Ana Rosenfeld, Fernando Burlando y Matías Morla rechazaron, uno tras otro, patrocinar al actor. Una semana después, sin defensa confirmada, tras un hackeo a su web oficial y la cancelación de un show en Salta por parte de la organización, en la mañana del jueves 20 de diciembre, Darthés viajó con su familia desde Rosario a Brasil, desatando una nueva polémica: el actor nació en el país limítrofe, y, allí, el Artículo 50 de la Constitución estipula que “ningún brasileño será extraditado”.
Repercusiones: el espectáculo de la agresión sexual
El 16 de diciembre, Página 12 publicó una entrevista a la antropóloga Rita Segato, especialista en violencia machista, donde la especialista advierte sobre el peligro de que la noticia de una agresión sexual “se instale como un espectáculo en los medios”.
Es que, a raíz de la denuncia Thelma Fardín, una ola de escraches a Juan Darthés y otros reconocidos del espectáculo en medios tradicionales y redes sociales invadió la agenda y hasta “Mery” del Cerro se animó a contar por primera vez un abuso ocurrido hace once años ante las cámaras de Showmatch, mientras Jimena Barón lloraba desconsoladamente en un acto de profunda empatía y en primera persona se lamentaba: “no puedo creer enterarme así, ahora, acá” y “no sé cómo no me dijiste”.
La antropóloga ensayó una explicación: “hoy en día existir bajo el lente mediático parece ser para muchas personas la única forma de existir; es un fenómeno de nuestro tiempo” y alentó a “repensar las coberturas en casos de agresiones sexuales”.
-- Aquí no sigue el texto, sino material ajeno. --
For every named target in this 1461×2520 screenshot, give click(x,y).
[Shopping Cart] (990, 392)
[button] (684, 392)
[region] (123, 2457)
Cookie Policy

Porque este tratamiento de la información centrado en la muerte social y la dicotomía entre el “yo le creo” y el “yo no le creo” ocultó el dato cierto de que -más allá de las sensaciones que dejan las anécdotas- Juan Darthés no tiene ninguna denuncia judicial radicada en nuestro país, aunque muchas mujeres dieron testimonio de sus comportamientos agresivos: Calú Rivero, Ana Coacci y Natalia Juncos también lo denunciaron públicamente a Darthés por abusos, aunque ninguna realizó una demanda formal.
Linchamiento y escrache no son lo mismo
Más allá del curso que siga la causa Fardín vs. Darthés en la justicia nicaragüense, cabe reflexionar –como distingue Segato- que linchamiento y escrache no son lo mismo: “el escrache, como lo habilitamos en Argentina cuando el Estado se volvió genocida, se elabora a través de un “proceso”, que es de justicia, aunque no de justicia estatal. Cuando la justicia estatal falla, otras formas de justicia aparecen, pero no son espontáneas, pues hay deliberación, consulta, escucha, y la consideración por parte del colectivo de que se puede estar cometiendo un error. El linchamiento – en tanto – es una forma de ejecución sin ninguna de esas garantías; es una ejecución sumaria, y extrajudicial en el sentido de que no está sometida a ningún tipo de deliberación, ni estatal ni de la colectividad en cuanto tal”.
Revisando la historia, la especialista recordó los antiguos espectáculos masivos de linchamientos de brujas y lamentó que algunas feministas utilicen esta arma patriarcal: “cuidado con los linchamientos, pues hemos defendido por mucho tiempo el derecho al justo proceso, que no es otra cosa que el derecho al contradictorio, a la contradicción, al contraargumento en juicio”. “Que la mujer del futuro, no sea el hombre que estamos dejando atrás”, auguró, y pidió prudencia a los medios: “porque no informar, es decir, desinformar, también es problemático”.